Food obsession: America's Test Kitchen Live with Christopher Kimball (Aug. 21)
When bad foods happens to good people, the PBS television series is here to save the day. More than 40 toques test recipes and equipment, sometimes more than 80 times, to recommend what to use and how to execute fail-proof recipes so that more viewers are encouraged to cook at home. Christopher Kimball, founder of the mag Cook's Illustrated, takes audiences behind the operations of this popular show to unveil how it's put together.
Tell me a story: Three Acts, Two Dancers, One Radio Host (Sept. 20)
One may think that radio has nothing to do with dance. But on second thought, storytelling emerges as an element that's critical in both genres.
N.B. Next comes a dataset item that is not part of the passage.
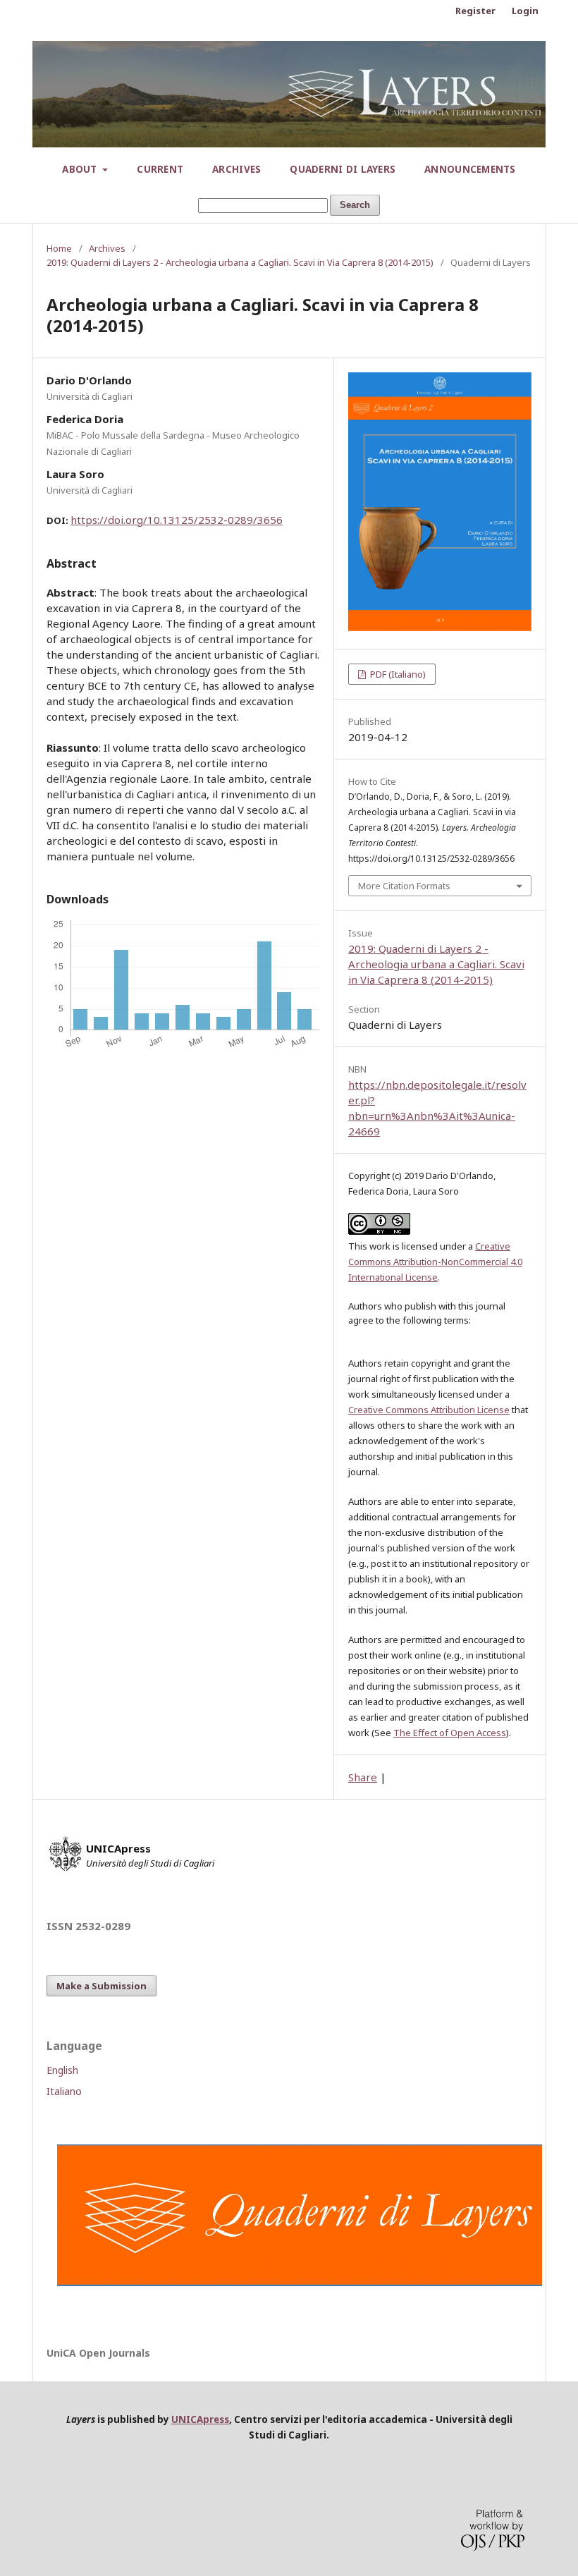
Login (525, 10)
This American Life host Ira Glass plus performance artists Monica Bill Barnes and Anna Bass tune into this intersection for a show that explores love, loss and the life of a performer.
Tickling the ivories: Pianist Rafał Blechacz in recital (Oct. 17)
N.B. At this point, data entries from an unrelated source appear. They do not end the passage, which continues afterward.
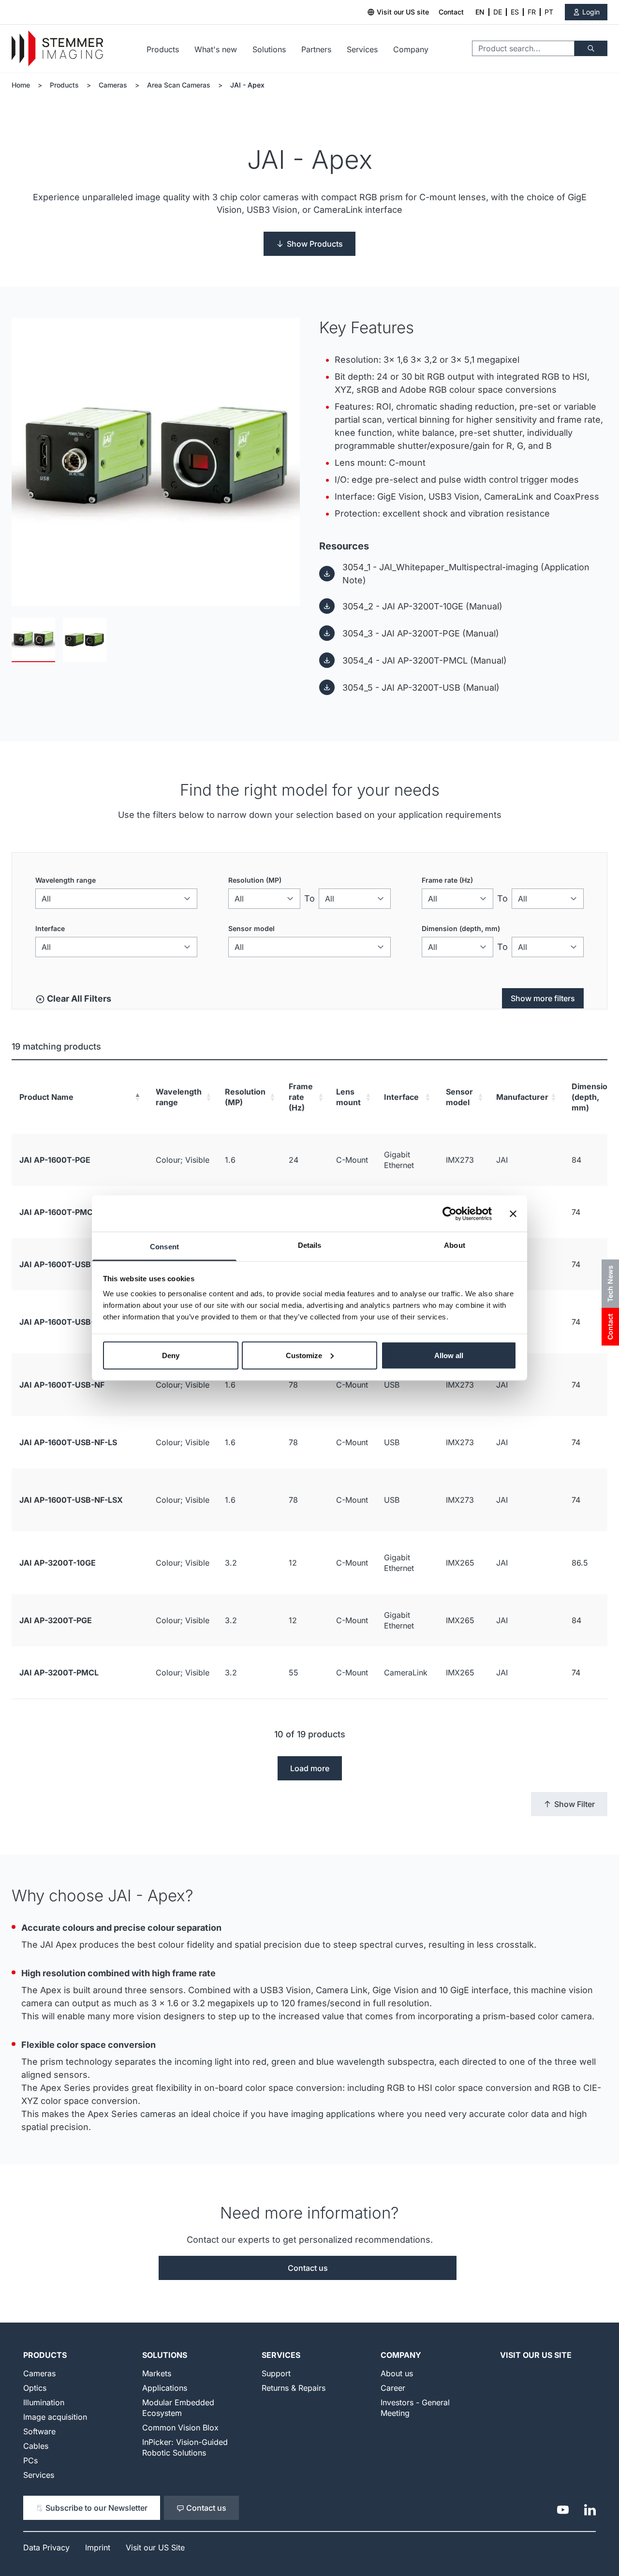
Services (362, 49)
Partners (316, 49)
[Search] (591, 48)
This 28-year-old Polish pianist has garnered remarkable international attention in part courtesy of receiving top accolades at high profile competitions such as the 15th Frédéric Chopin International Piano Competition in Warsaw and the 2014 Gilmore Artist Award. Add to his resume six albums, a recording contract with Deutsche Grammophon and solo appearances with major orchestras such as the Berlin Philharmonic and the Royal Concertgebouw, Blechacz is surely someone to watch.
International harmonies: Senegal St. Joseph Gospel Choir (Nov. 7)
Comprising 15 singers and four drummers, this traditional ensemble from Dakar, Senegal, was formed to preserve and develop the cultural heritage of a region that's been in constant change. Expect to hear richly reverberant harmonies blended with gospel hymns familiar to local audiences.
Pretty ladies: The Hot Box Girls (Jan. 10, 2015)
Darling gals in titillating outfits — what's not to love? Society for the Performing Arts is capitalizing on the renewed popularity of the flirtatious art of burlesque by hiring this sassy company from New York. Yes, there will be feathered outfits and gratuitous shimming.
Bow to the dark side: Violinist Amadéus Leopold in recital (Jan. 23, 2015)
You must know that Amadéus Leopold isn't the violinists' birth name, right? Formerly known as Hahn-Bin, think of Amadéus Leopold as the Liberace of the violin. Don't mistake the showmanship, crazy hair and caked on makeup as just a schtick. Amadéus Leopold comes from the highest echelon of classical musicians. He studied with Itzhak Perlman and is a graduate of the Juilliard School.
For old time sake: Hilary Kole in Over the Rainbow: A Musical Tribute to the Artistry of Judy Garland (March 27, 2015)
Hilary Kole has the type of vocal timbre that rouses listeners to remember a time when things were simpler. It's her beautifully shaped melodies that render Kole a perfect choice to summon the spirit of an artist who means so much to so many people.
Dance party: Centre Chorégraphique National de Créteil et du Val-de-Marne / Compagnie Käfig (April 17, 2015)
Street hip hop, capoeira, samba, electronic music, bossa nova and contemporary techniques fuse in the choreography of this all male Brazilian dance troupe. Hot bodies groove to hypnotic rhythms that burst with energy in a story about water and renewal.
Scottish Ballet presents A Streetcar Named Desire (May 15, 2015)
You know the Tennessee Williams Pulitzer Prize winning story. This version by the Scottish Ballet places the timeless novel in the hands of award-winning theater and film director Nancy Meckler and choreographer Annabelle Lopez Ochoa, whose collective interpretation has been described as "heartbreakingly beautiful."
The Illusionists: Witness the Impossible (June 2-6, 2015)
Seven thrilling illusionists plus a company of 20 performers pull off unbelievable feats in levitation, magic, mind-reading and disappearance, plus a water torture escape that earns the show's title, "Witness the Impossible."